Monday, June 30, 2014

Hydriotaphia, Urn Burial

I recently reread Hydriotaphia, Urn Burial, a meditation on an archaeological site published by the sadly rarely read, but always revered Thomas Browne in 1658. I don't reread books often-- there seem to be too many things I haven't read once to get around to reading something twice-- but it's quite short, and things were slow. The clouds were gathering over the city, in more ways than one, and it seemed the perfect time to read something dark and quiet and half-remembered.

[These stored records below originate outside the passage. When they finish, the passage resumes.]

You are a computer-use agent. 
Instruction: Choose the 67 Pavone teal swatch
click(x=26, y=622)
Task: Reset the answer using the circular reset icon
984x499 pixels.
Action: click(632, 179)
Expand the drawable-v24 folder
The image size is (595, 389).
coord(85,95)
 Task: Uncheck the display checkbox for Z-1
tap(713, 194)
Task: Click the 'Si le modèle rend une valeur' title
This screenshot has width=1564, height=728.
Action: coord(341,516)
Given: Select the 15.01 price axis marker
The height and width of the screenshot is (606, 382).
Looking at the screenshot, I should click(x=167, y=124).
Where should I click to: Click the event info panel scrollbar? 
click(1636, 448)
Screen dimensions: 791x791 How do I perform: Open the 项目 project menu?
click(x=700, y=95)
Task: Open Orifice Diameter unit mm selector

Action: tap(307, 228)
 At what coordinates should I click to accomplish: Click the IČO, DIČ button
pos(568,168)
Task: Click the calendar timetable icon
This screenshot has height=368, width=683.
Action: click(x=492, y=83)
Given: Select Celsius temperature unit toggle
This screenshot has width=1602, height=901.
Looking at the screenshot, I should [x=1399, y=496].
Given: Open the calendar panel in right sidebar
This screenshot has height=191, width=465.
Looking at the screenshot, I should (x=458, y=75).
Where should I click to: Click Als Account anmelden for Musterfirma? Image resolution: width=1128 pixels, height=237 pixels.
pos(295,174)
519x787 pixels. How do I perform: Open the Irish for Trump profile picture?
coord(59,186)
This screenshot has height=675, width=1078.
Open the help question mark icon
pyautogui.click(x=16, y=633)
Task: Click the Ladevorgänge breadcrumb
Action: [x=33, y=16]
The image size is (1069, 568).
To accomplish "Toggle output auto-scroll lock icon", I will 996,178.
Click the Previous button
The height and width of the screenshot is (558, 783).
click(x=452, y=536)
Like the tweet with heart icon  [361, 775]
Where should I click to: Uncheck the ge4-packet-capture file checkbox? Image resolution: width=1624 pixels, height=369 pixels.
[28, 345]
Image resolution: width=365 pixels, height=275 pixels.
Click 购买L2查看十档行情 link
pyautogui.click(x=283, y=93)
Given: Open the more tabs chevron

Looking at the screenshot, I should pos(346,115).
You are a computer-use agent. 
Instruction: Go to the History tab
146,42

I can remember so distinctly when I first read Thomas Browne, when I was staying for a week at a couple of friends' apartment on Queen Anne Hill in Seattle. And I can remember the way the light cast down on the paper, the Italic headings in an old 19th Century copy of Browne's complete works from the library. The recurring mental image was of two men, with pointed beards and black cloaks, on a chilly autumn morning, with ravens in naked trees on the flat plains of Norfolk, standing before an open pit in the black earth, a broken ceramic jar at the bottom lying in a pool of stagnant water, maybe a workman with a rough country accent digging through the sandy soil. Browne-- or at least the face engraved on the frontispiece-- staring up at a gray English sky, watching the birds fly upwards. His melancholy, his facing the tombs of dead pagans, immediately confronting his faith in the Protestant God and the emerging scientific practice that marked the dawning Age of Reason, which he believed to be symbolized in the eternal quincunx, the latticed form that he believed marked the soul of all things.


It was about a year after that cold day in Seattle that I stood in a field on the Plain of Jars in Northern Laos, with the first burial urns I recognized as such, or rather things generally figured by the archaeologists to be burial urns-- the local people believed them to be where the gods and giants kept their lao khao, the harsh, grainy rice wine of Laos and Thailand, which I'd drank that morning, scalding hot from a still.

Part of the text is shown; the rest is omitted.